GRADUAL INTERVIEW
SPOILER WARNING!   ..........   Spoilers - The Runes of the Earth
Nathan R. Eddy:  Mr. Donaldson,

You recently answered a question about Linden needing the Staff of Law in Runes. I'm the one who stirred up things on the Watch with regards to this issue. I hope you don't mind if I take your response as an opportunity to clarify my question.

I agree that it is obvious why *you,* as the author, need Linden to get the Staff (it is linked to her thematically and literally, suiting both her role in the overall story arc as wells as her particular talents as a character). What I thought was absent from the text was an explicit description of Linden *herself* knowing why she needs it.

After pages of debate, the best quote I've seen pertained to the exact issue you raised in your answer: that she needs power, but can't risk using the ring. Specifically, you had Linden say in Runes: "Maybe I can rescue him with wild magic, maybe I can't. But I can't do it without risking the Arch, and that's too dangerous. I need the Staff. Otherwise I might do enough harm to end the Earth."

While this is indeed evidence that Linden has a specific reason for taking the great risks necessary to regain the Staff, I don't understand those reasons. For example, Covenant was apparently able to confront Foul in the 1st Chronicles without endangering the Arch. In addition, Linden is much more precise in her mastery of the ring than Covenant ever was (using it to heal Giants, Haruchai, to create a stable ceasure, etc.).

One final source of confusion for me is your assertion that she wants the Staff to save the Land. Yet, in Runes, you give us the impression that Linden will risk anything--even the Land--in order to regain her son (hence the risky way she regains the Staff). Specifically, you wrote in Runes: "She had lost her son, and would dare any devastation to win him back. In her scales, he outweighed the life of worlds." Thus, I thought it was your purpose to use this as a source of tension and suspense, to turn our expectation of Linden once again being a "savior" (or at least a "healer") on its head by using her actions as an unintensonal source of danger.

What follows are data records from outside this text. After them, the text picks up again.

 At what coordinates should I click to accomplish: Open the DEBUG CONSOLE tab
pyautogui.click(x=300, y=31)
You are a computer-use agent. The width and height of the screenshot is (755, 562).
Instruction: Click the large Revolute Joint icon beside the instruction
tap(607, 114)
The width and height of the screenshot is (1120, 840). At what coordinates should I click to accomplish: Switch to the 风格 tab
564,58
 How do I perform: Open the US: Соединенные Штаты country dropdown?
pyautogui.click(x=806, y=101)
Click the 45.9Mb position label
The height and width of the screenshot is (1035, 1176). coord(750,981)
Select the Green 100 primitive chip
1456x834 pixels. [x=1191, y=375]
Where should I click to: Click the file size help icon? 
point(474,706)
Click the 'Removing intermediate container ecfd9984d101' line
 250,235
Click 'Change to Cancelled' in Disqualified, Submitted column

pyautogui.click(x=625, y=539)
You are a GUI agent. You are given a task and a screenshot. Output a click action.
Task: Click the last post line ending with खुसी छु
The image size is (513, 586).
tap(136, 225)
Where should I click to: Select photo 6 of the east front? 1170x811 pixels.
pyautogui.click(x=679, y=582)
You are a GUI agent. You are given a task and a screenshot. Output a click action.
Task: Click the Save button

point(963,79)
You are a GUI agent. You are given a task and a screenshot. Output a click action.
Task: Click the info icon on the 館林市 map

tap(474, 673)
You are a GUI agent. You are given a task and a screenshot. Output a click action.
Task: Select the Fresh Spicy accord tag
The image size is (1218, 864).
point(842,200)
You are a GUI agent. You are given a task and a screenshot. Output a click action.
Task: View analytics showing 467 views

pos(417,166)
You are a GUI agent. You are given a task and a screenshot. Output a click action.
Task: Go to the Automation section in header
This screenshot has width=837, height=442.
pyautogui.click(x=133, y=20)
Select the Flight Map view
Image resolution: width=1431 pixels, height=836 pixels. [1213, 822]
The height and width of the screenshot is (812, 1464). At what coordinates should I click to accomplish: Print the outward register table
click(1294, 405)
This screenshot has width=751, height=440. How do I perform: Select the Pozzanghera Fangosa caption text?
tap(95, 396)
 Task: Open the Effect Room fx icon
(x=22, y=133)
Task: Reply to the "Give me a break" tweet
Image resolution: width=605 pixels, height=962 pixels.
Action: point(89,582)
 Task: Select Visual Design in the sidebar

Can you help me sort this out? Thanks!

Nathan.

There seems to be a fair amount of confusion about this. You’re not the only one posting questions on the subject. And yet…I’m completely baffled. How is not obvious--from Linden’s POV, not mine--that she needs the Staff of Law?

Let’s ignore the fact that Covenant *told* her she needs the Staff. Her driving goal is to rescue her son: a far more concrete and (in the context of the story) realistic objective than, say, defeating the Despiser. But LF has Jeremiah. She can’t expect to wrest her son free with a few harsh words and a meaningful glance. So she needs power: that’s a given.

But she has power: white gold. You say her control over it is more precise than Covenant’s was. I say her ability to use it *at all* is more arduous and tenuous than his ever was (e.g. Esmer’s mere presence blocks it). (In the first trilogy, Covenant was inhibited by his Unbelief, not by anything inherent to his relationship with white gold.) You say “Covenant was apparently able to confront Foul in the 1st Chronicles without endangering the Arch.” I say, No, he destroyed the Illearth Stone. That’s not the same thing. I say Linden knows that wild magic tends to scale out of control; that every use of it makes it more difficult to control. And I say that wild magic is *exactly* the power LF *wants* his enemies to use against him (because of the threat to the Arch: part of Covenant’s triumph in the first trilogy is that he did NOT confront LF with wild magic directly). He wins if he can just get someone, anyone, to attack him hard enough with wild magic. And Linden is smart enough to know how dangerous her position is.

Meanwhile she can see at least a theoretical possibility of recovering the Staff of Law. As other readers have pointed out, the Staff is known to be inadequate against Despite. But remember that Linden’s goal is to rescue Jeremiah, not defeat LF. (Not that she would *object* to defeating LF, or would refuse to do so if she got the chance. But for her that’s a secondary issue.) So. There’s a great power that suits her (she made it, after all), that she knows she can use effectively, that is inherently incapable of giving LF what he wants, and that she has good reason to think is essential to the Land’s survival (and I do not mean LF’s defeat: LF’s defeat and the Land’s survival are not automatically the same thing; but the Land *is* threatened by Falls, against which the Staff is the perfect defense). What sane person who shared her goals would *not* want to retrieve the Staff?

And by the way: of *course* Linden wants to preserve, even save, the Land. That may not be her driving goal, but she does *care* about it. How could she not?

(Incidentally, I stand by my nuclear bomb/ high-powered rifle analogy. White gold has the capacity to destroy everything: the Staff can be used with immense precision.)

Of course, it’s possible--even likely--that the author failed to explain any of this clearly in “The Runes of the Earth.” <sigh> “Leaving out the obvious” is a problem which never ceases to bedevil me. And, I assume, other people in my position.